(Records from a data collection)
——————————
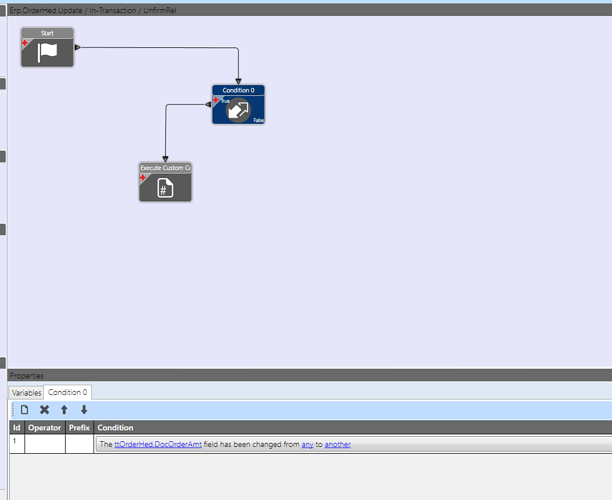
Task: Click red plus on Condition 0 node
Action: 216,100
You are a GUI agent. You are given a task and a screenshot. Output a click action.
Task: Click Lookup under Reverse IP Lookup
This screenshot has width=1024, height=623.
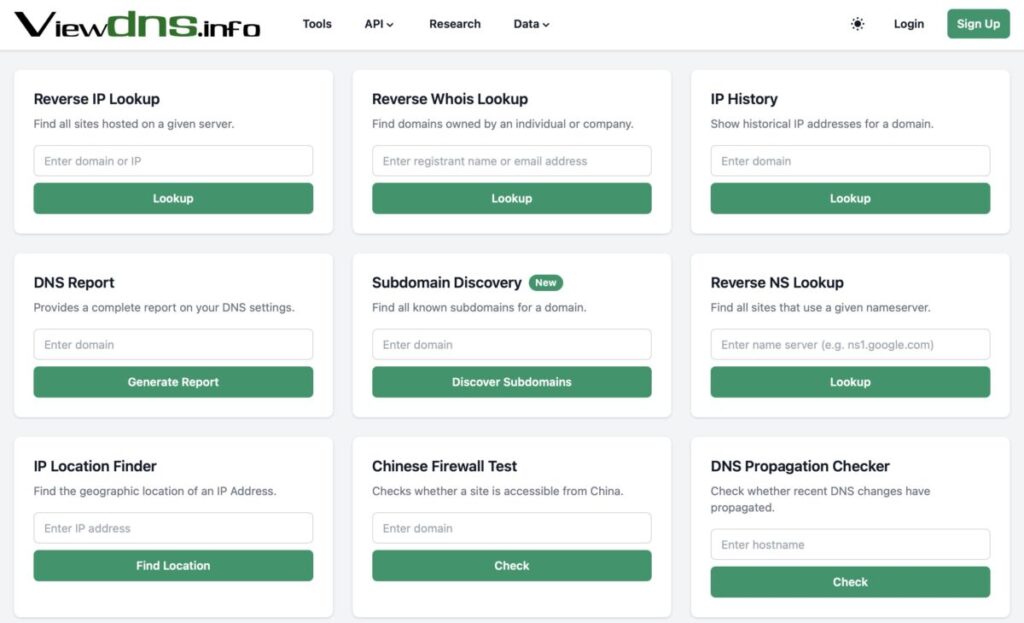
——————————
§ Work order: From the line containing "You are a GUI" through the last line of the records above, reproduce every line exactly, leaving out the pictures.

§ The answer:
You are a GUI agent. You are given a task and a screenshot. Output a click action.
Task: Click Lookup under Reverse IP Lookup
This screenshot has width=1024, height=623.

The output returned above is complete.